Good Reading in the Metals 'osphere

I'm always inspired by good discussion, especially when it's others doing the hard work writing good content - here's my picks from the last month, in no particular order. Many of you will already have read these, so this is more like a personal bookmark with my own comments.

"ETF Price Suppression Mechanics" Bron Suchecki of the Perth Mint addresses the recent Andrew Maquire brain dump from TFMetalsreport. Having been lucky enough to sight the original draft, I have a fair idea of how much time and effort Bron sunk into this - a real gift to the metals community. It makes easy work of understanding the Exchange Traded Funds and the flow of gold. The bar lists are easier to understand in this context and I'll be referring to his diagrams to explain my Dark Bullion ideas. Bron made a set of follow-up observations on his personal blog as well. Most of Turdville never really commented apart from saying (paraphrased) 'it is obviously complex therefore more room for manipulation'. Perhaps they realize in their heart that to take Andrew Maquire's thesis at face value requires the metal in the vaults to be real (oops!!). Bron has the final word here with some great comments of his own about precious metals risk exposure and his views on ETF's.

"Facts, the enemy of the precious metals blogger" The Royal Canadian Mint (RCM) launched their new Exchange Traded Receipts program and was singled out as running a paper scam by many in the silver blogosphere. How weird, seeing as they are also the custodian for Sprott's metal. Kid Dynamite puts Dave in Denver to the sword ... if you enjoy a good public execution, this is well worth it.

"J.P. Morgan on Gold and Credit - what did he say?" Bullion Baron takes up arms against the oft-quoted quote and explains the details of the popular misconception with some useful observations. It is worth noting FOFOA (correctly) didn't use the misquote, in his recent post involving the topics money, credit and J.P. Morgan.

"Timeline to the Apocalypse" We all want to know when will the SHTF so we can get all on with our lives. Grundlemaster Jenkins takes a practical look at what the charts suggest based on real goods vs. bond yield, taking this even further with a specific analysis of Silver (The Silver Singularity) and Gold (The real real Interest Rate). The upshot is if the trend continues we can expect some fireworks in the next 12-24 months. Interestingly, the approximate dates seem to converge with a number of predictions from other commentators so perhaps we are all looking at the same thing?

p.s. the bar list work continues, but has been hampered by house renovations (which competes for my time).


Jim said...

__Work instructions__
#1 For each statement below, say whether the metals reading post agrees with it. (a) Bron Suchecki works at the Perth Mint. (b) The Royal Canadian Mint holds Sprott's metal. (c) FOFOA used the J.P. Morgan misquote in a recent post.
#2 Carry on the metals reading post from the point where it stops.

__Given information__

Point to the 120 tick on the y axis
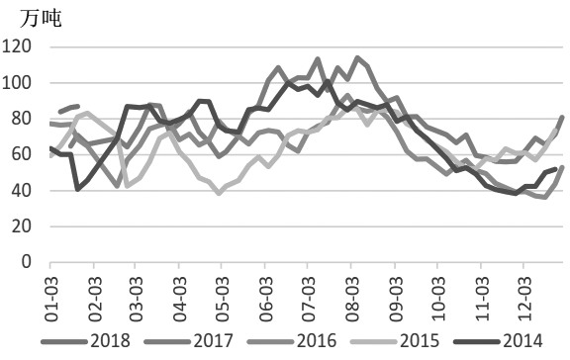[20, 46]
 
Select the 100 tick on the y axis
[20, 83]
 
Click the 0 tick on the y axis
[28, 263]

__Responses to the exercise__
#1
(a) Yes: "Bron Suchecki of the Perth Mint"
(b) Yes: "they are also the custodian for Sprott's metal"
(c) No: "FOFOA (correctly) didn't use the misquote"

#2
Could you or someone else comment on this post at ZeroHedge regarding the BOE gold vault video?

From one of the comments:

"Sure, why not. Looked at the video - they do a convenient freeze-frame when they discuss the current market value of each shelf.

Each shelf has 2 piles of 4 bars high and 9 bars across = 72 bars

Each shelf also has 2 'bookend' piles sitting in between of 4 bars high = 8 bars

This gives a total of 80 bars per shelf.

The video references briefly that there's a ton of gold on each shelf. Lets run the numbers. Assuming its a short ton, that's 32,000 ounces.

They also mention at the time the video was made, each shelf was worth ~$56,000,000 USD.

This would give a valuation of ~$700,000 per bar at 400 oz per bar, which implies a valuation per ounce of $1,750 when the video was recorded."

Warren James said...


Thanks for the link to the ZH Article - I watched this from another source over the weekend (hat tip Robert LeRoy Parker). My notes (as this relates to my research):

- The serial numbers on the two bars he handles are not legible, so I'll be hunting down the HD version.

- The serial numbers we see on the shelf appear to be the same shelf shown three times. I guess the TV camera was confined to one room for security reasons.

- Sadly we can't glean much info from segment - most of the bars on the top layer are face-down! I wonder if that was done for security but I guess it relates to stacking ability (vault preference) - haven't seen that in other bar stacks. Perhaps Bron could comment on that.

- This guy gives an honest demonstration of how heavy that bar is. Or maybe Bob Pisani works out in the gym and the professor does not.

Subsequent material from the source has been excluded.